* Do this: Locate each line of the records that contains the string "icon", treating uppercase and lowercase as different, and copy those lines.

+++ Task material

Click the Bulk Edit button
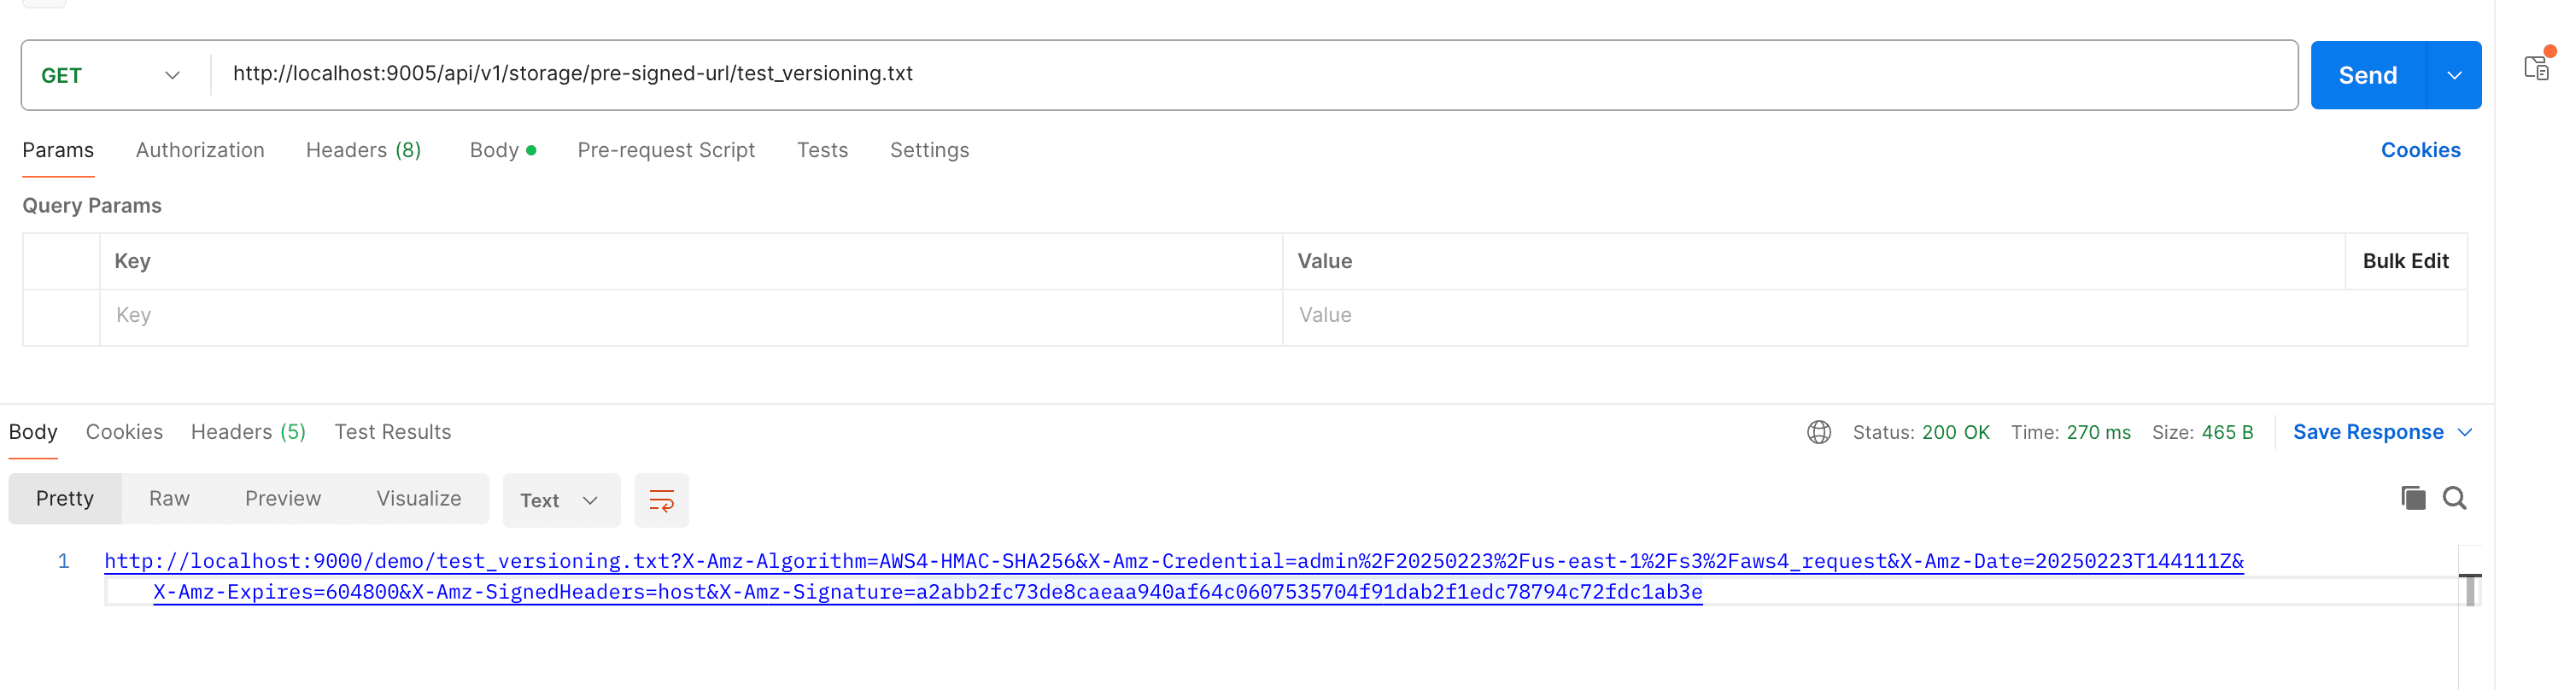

++++++
+++ Task material

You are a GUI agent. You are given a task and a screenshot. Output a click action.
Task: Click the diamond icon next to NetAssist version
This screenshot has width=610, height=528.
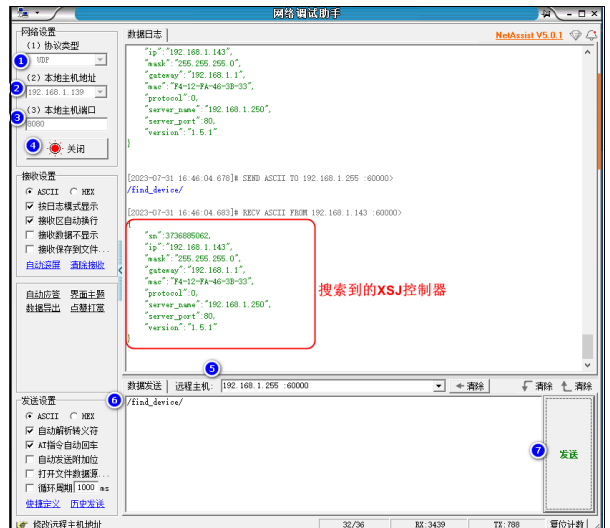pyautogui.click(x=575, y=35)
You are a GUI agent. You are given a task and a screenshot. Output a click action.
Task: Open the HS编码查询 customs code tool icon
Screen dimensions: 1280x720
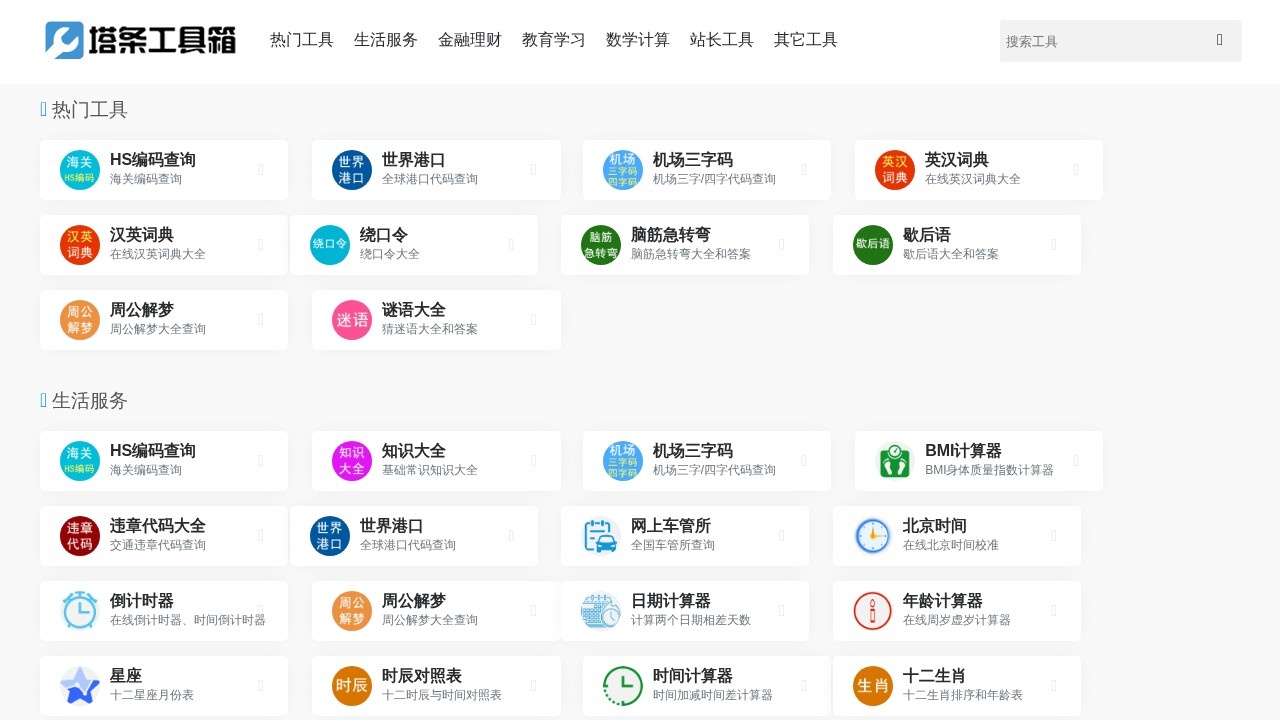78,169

++++++

* The reply:
Task: Click the diamond icon next to NetAssist version
Task: Open the HS编码查询 customs code tool icon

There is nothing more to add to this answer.